> **WHAT IS EXPECTED**
Check each statement against the reflection on Joseph that follows. Answer yes or no for each one, and quote the words from the reflection that decide it. 1. Joseph needed 13 years to get from the bottom of the pit to wearing Pharaoh's signet ring. 2. The grand finale of Joseph's story is found in Chapter 39. 3. The external evidence that the Lord was with Joseph was strong.

> **TEXT SEGMENT**
..............................

God will not be mocked -----

It took 13 years for Joseph to navigate the treacherous path between the bottom of the pit and the honor of wearing Pharaoh's signet ring.
Five words made all the difference,
"The Lord was with Joseph"... (Gen. 39:2, 39:21)

Did it look like the Lord was with Joseph? Did it feel like the Lord was with him?
The external evidence was obviously weak, but internally Joseph surely must have felt God's goodness flowing in him.
Still, if someone were judging God's nearness by the appearance of Joseph's circumstances ---- they would have missed Him all together.

Oh how comforting it should be to us, what a life-line it is for me, to read in black and white print on age-old pages that lead down ancient paths ----  
"The Lord was with Joseph, 
and he prospered... 
he showed him kindness... 
and granted him favor...".

The grand finale of Joseph's story comes next ---- and it shimmers of grace and forgiveness, goodness and GODness.
It's found in Chapter 50.
Joseph's father, Jacob, had died and selfishly his brother's think of themselves -- again. They become afraid that Joseph, all these many years later (93 years to be exact), would retaliate against them for the wrongs they committed against him. So they send Joseph a message  ----- asking once again for mercy -- they knew how wrong they had been.
Joseph's response to his brothers ---
"Don't be afraid... You intended to harm me, but God intended it for good to accomplish what is now being done..."

It took 13 years to recover from the pit.
It took 13 chapters and 93 years for Joseph's story to travel from the pit to the great revelation.

What men intend for harm ---- God will use for good!
And so...
when we are harmed by men, we are wisest of all, if we keep our eyes firmly set on the Lord and watch, wait, anticipate how HE will use it for good.

That's the captivating quality of Joseph.
That's the beauty of my friend.

..............................

> **PROVIDED DATA**
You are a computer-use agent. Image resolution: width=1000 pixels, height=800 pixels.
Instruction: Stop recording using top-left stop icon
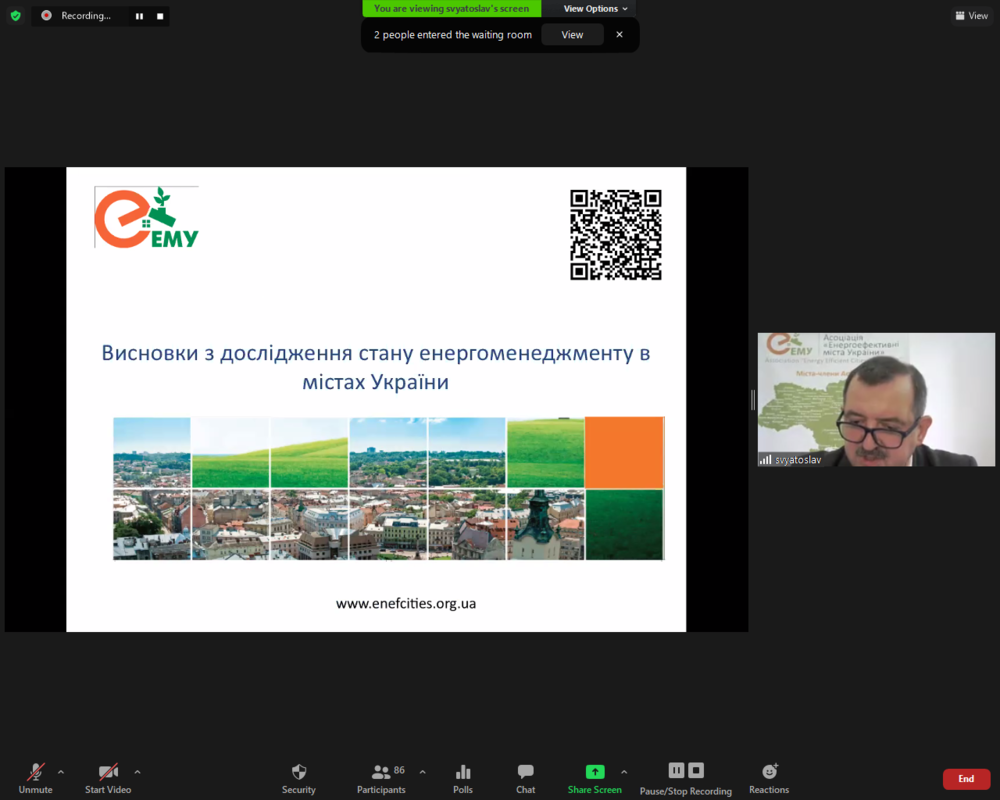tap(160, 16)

..............................

> **EXERCISE RESPONSE**
1. Yes: "It took 13 years for Joseph to navigate the treacherous path between the bottom of the pit and the honor of wearing Pharaoh's signet ring."
2. No: "It's found in Chapter 50."
3. No: "The external evidence was obviously weak"